__Exercise prompt__. Having found the line that holds "This screenshot has width=1512, height=788.", give that line and all lines after it again, word for word, through the end of the data below.

__Information shown__.
——

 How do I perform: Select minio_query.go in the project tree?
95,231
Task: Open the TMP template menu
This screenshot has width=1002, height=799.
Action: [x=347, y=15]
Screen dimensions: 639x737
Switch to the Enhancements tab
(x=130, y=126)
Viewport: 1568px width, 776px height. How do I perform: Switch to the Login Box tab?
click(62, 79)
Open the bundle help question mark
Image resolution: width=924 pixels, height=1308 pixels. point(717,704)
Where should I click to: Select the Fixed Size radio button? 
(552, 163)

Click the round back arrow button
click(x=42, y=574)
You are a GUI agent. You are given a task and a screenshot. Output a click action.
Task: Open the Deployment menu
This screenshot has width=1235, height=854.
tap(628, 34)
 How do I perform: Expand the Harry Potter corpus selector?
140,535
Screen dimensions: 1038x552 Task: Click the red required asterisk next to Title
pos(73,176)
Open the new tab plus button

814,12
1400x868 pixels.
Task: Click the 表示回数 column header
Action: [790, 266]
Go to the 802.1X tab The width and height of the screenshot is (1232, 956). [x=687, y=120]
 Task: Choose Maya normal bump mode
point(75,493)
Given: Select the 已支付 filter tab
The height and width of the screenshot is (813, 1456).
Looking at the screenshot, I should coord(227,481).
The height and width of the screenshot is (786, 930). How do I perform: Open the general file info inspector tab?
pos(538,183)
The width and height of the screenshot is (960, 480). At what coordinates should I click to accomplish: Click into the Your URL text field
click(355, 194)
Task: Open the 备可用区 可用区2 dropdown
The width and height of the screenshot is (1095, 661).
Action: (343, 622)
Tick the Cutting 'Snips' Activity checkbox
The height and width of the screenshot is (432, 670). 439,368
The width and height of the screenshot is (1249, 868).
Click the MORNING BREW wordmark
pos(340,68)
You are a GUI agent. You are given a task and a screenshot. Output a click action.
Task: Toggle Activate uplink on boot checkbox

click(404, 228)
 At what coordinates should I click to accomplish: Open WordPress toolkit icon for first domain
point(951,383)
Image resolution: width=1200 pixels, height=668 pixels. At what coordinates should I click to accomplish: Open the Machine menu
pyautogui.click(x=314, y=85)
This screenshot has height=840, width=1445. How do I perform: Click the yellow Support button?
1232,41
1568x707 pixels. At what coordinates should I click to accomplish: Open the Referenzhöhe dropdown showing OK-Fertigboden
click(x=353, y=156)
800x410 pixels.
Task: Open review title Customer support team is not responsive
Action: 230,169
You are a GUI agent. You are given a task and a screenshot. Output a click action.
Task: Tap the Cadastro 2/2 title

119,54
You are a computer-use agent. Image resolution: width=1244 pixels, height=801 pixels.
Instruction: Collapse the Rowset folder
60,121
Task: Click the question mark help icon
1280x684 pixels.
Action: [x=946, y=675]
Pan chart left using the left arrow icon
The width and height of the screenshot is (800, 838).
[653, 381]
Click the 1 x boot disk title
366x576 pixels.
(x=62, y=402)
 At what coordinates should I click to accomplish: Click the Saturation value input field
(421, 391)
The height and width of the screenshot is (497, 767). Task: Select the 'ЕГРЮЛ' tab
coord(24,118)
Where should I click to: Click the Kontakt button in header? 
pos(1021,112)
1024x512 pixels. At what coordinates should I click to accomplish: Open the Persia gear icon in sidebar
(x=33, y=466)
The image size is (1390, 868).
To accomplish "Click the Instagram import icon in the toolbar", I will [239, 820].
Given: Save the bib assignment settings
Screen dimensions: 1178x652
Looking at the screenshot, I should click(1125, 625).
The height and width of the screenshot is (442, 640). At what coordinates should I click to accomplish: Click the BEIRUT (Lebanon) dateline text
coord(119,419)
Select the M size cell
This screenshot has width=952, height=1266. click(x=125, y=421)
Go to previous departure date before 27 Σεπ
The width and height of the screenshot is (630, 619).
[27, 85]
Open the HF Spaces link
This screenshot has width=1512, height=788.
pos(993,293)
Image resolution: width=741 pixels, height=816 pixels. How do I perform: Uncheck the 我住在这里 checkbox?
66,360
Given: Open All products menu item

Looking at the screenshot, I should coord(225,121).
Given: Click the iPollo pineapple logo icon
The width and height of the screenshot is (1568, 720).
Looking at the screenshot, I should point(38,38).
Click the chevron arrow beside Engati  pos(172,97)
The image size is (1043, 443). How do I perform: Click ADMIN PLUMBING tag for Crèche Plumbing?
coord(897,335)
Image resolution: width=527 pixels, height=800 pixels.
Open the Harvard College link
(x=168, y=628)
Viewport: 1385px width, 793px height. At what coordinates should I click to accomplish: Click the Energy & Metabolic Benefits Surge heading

——

__Result of this task__.
This screenshot has width=1512, height=788.
pos(993,293)
Image resolution: width=741 pixels, height=816 pixels. How do I perform: Uncheck the 我住在这里 checkbox?
66,360
Given: Open All products menu item

Looking at the screenshot, I should coord(225,121).
Given: Click the iPollo pineapple logo icon
The width and height of the screenshot is (1568, 720).
Looking at the screenshot, I should point(38,38).
Click the chevron arrow beside Engati  pos(172,97)
The image size is (1043, 443). How do I perform: Click ADMIN PLUMBING tag for Crèche Plumbing?
coord(897,335)
Image resolution: width=527 pixels, height=800 pixels.
Open the Harvard College link
(x=168, y=628)
Viewport: 1385px width, 793px height. At what coordinates should I click to accomplish: Click the Energy & Metabolic Benefits Surge heading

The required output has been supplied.